1. Unsupervised learning added to the fraud environment enables organizations to find edge cases in the data and proactively identify abnormal behaviors not found in traditional methods. These abnormal behaviors can be moved into a supervised learning process, like regression or classification analytics, to predict if these outliers are new types of fraudulent activities that require additional investigation.
2. Text analytics provide unique insights by disambiguating certain data attributes that numerical data can’t identify and therefore helping to identify unknown patterns between text and traditional data components. These insights may lead to new fraud patterns for consideration.
3. Hibernation can be used for smart alerting to apply a scoring model across all data - active and historical - to identify new fraud patterns that need attention. This process consolidates scores into one entity-level score for risk assessment and transaction monitoring, helping to identify new, out-of-threshold incidents for additional investigation.
4. Adding automated natural language processing (NLP) to the fraud mix provides human language translations to complex analytical findings, delivering the information in a way that humans can use and understand. Coupling NLP with image recognition helps identify document types using context analytics on text classifications, improving the accuracy rates of fraud detection.
5. Through dynamic ranking, more data is available for machine learning processes, resulting in more complete cluster analysis, identification of better risk predictors and elimination of false variables. Machine learning will teach itself about the normal data conditions and proactively monitor and update risk scores for more data-driven results.

◆ Listing:
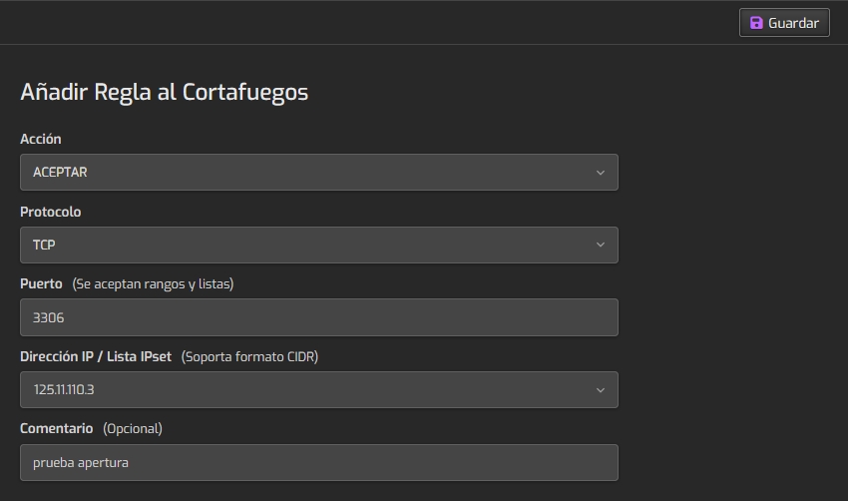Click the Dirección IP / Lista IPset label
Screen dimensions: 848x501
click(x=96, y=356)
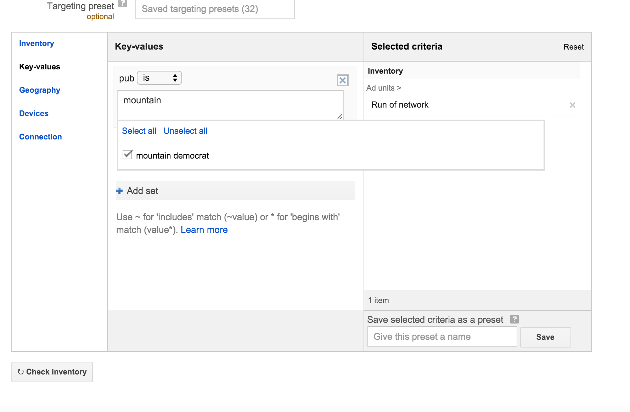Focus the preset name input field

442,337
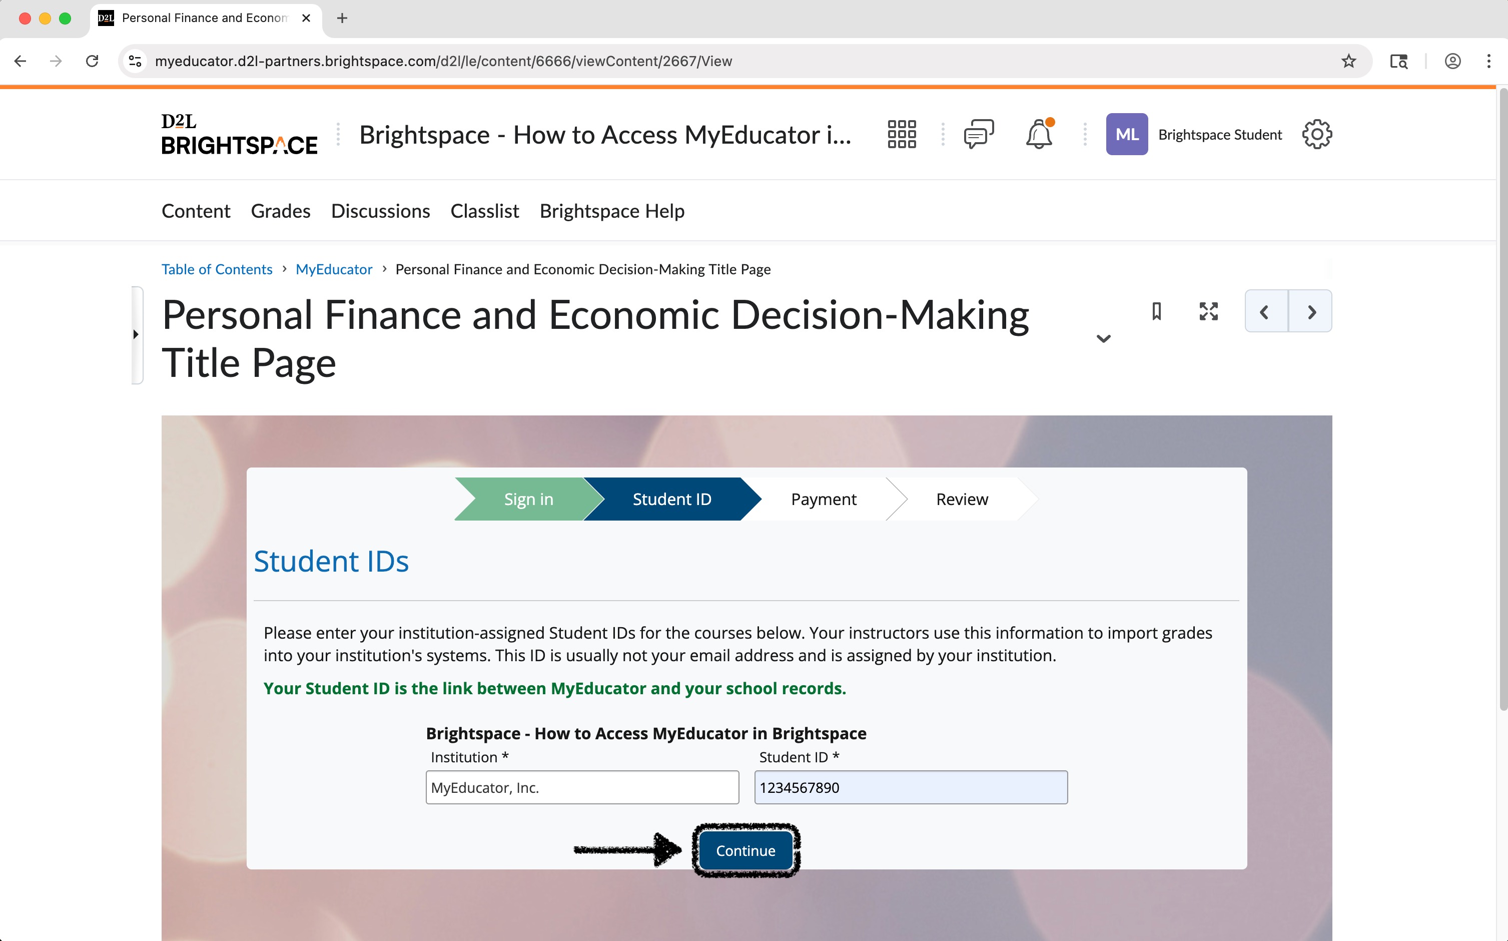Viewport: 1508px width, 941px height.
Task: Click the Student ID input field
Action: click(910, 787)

◆ Work instructions:
Answer these questions about the fraud detection passage:
(a) Into what kind of process can the abnormal behaviors found by unsupervised learning be moved?
(b) What does the hibernation process consolidate scores into?
(c) What is natural language processing coupled with to help identify document types?
The items were taken from a separate source.

◆ Correct result:
(a) A supervised learning process, such as regression or classification analytics.
(b) One entity-level score for risk assessment and transaction monitoring.
(c) Image recognition.